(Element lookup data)
++++++++++++++++++++

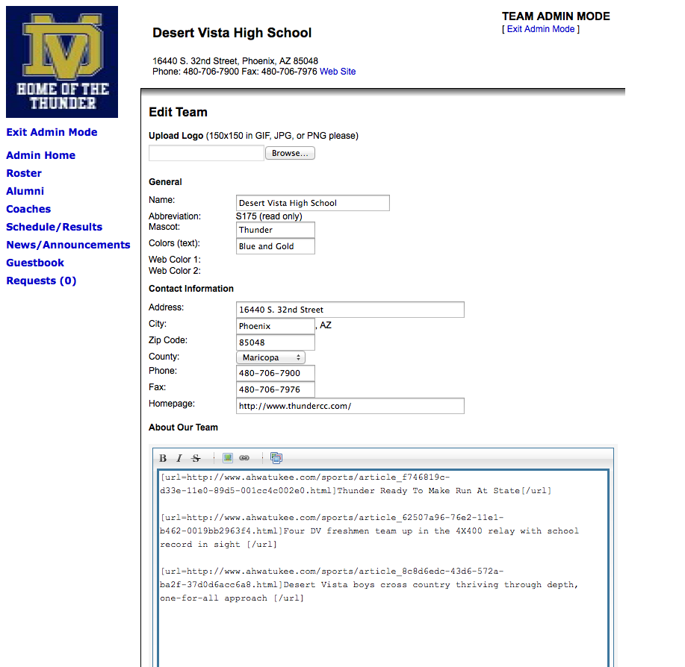
Task: View Requests (0) in the sidebar
Action: 41,281

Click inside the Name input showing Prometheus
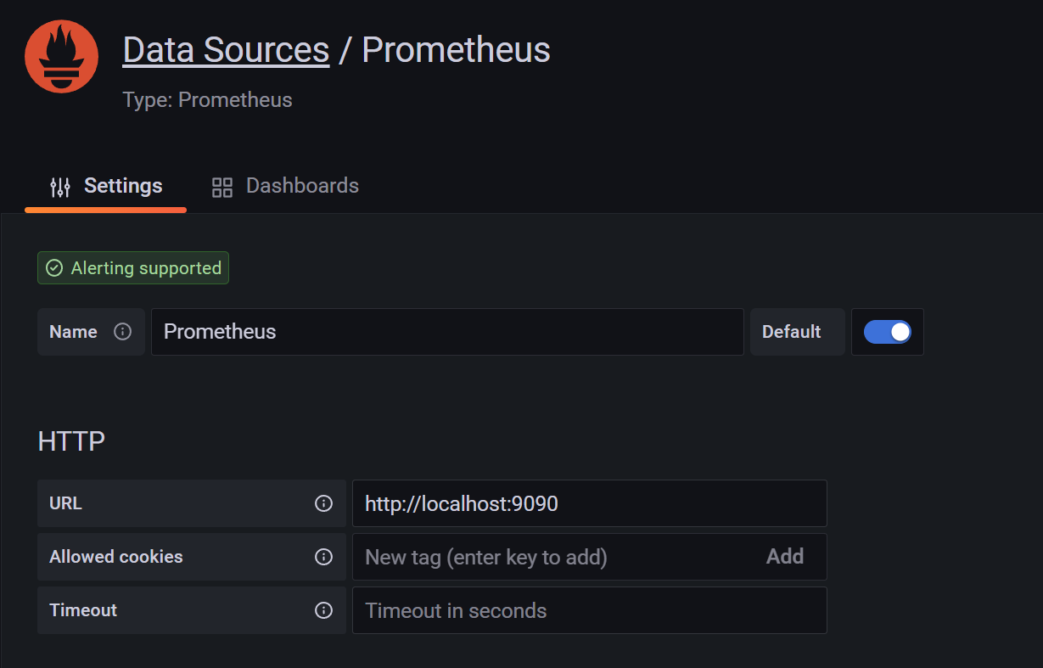(447, 332)
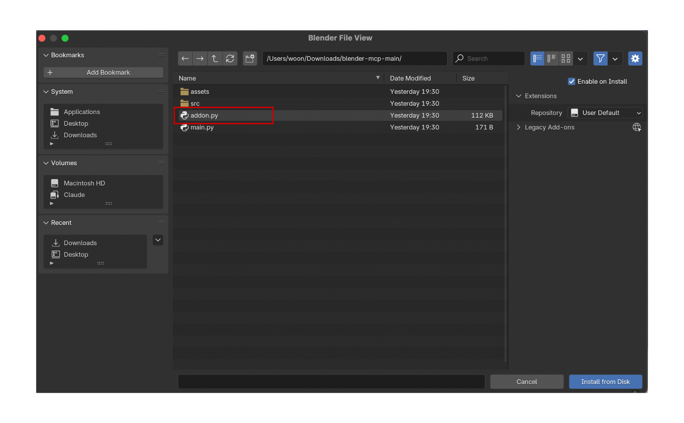Go up to parent directory
The height and width of the screenshot is (423, 684).
[215, 59]
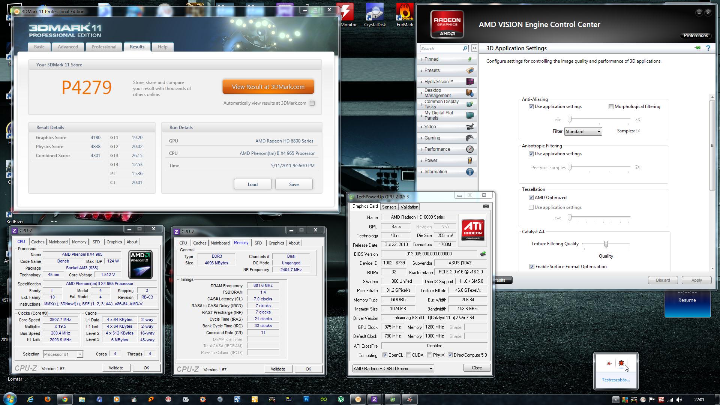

++++++++++++++++++++

Update the data above by replacing "input" with "text box" and leaving everything else unchanged. Omit the pictures from your answer.

Task: View Requests (0) in the sidebar
Action: 41,281

Click inside the Name text box showing Prometheus
(447, 332)
Go up to parent directory
The height and width of the screenshot is (423, 684).
[215, 59]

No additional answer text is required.